Ukrainian cities, occupied territory and Russian border regions were hit in a wave of strikes that killed at least 16 people, underscoring how the war’s reach has widened even as Chernobyl’s anniversary revived warnings about nuclear risk.
Dnipro took the heaviest toll. Regional head Oleksandr Hanzha said Sunday that the city’s death toll from Russian drone and missile strikes had risen to nine. In Russian-occupied Crimea, Moscow-installed authorities said a Ukrainian drone strike killed one man in Sevastopol. Leonid Pasechnik, the Russia-installed governor in Ukraine’s Luhansk region, said three people were killed in an overnight Ukrainian drone strike on a village, after he had reported two people killed in the early hours of Saturday.
Ukrainian officials did not comment on the claims from Crimea and Luhansk, and those attacks could not be independently verified. But the weekend violence cut in both directions. Local authorities in Russia’s Belgorod border region said a woman was killed in a Ukrainian drone attack there, and Ukraine’s General Staff said Ukrainian forces struck an oil refinery in Yaroslavl, deep inside Russian territory. The refinery processes 15 million tons of oil a year and produces gasoline, diesel and jet fuel for the Russian military.
The strikes landed as Ukrainians marked the 40th anniversary of the Chernobyl disaster, the April 26, 1986 reactor No. 4 explosion that sent radioactive fallout across much of Europe and remains the world’s worst nuclear accident. President Volodymyr Zelenskyy warned that Russian attacks risk repeating history, saying Russian-Iranian Shahed drones regularly fly over the plant and that one struck the confinement last year. The International Atomic Energy Agency had already called the situation at Chernobyl “very, very dangerous” when Russian forces briefly occupied the site in 2022.

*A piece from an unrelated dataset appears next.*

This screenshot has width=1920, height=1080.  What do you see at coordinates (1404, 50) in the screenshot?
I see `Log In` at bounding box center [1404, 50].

The fear is not abstract. About 2,250 people still work at Chernobyl, where the New Safe Confinement structure was built in 2016 and designed to last 100 years. After a drone strike in February 2025 damaged it, experts said repairs would be needed within the next few years, a reminder that the war’s danger footprint now extends far beyond the front line and into one of Europe’s most sensitive nuclear sites.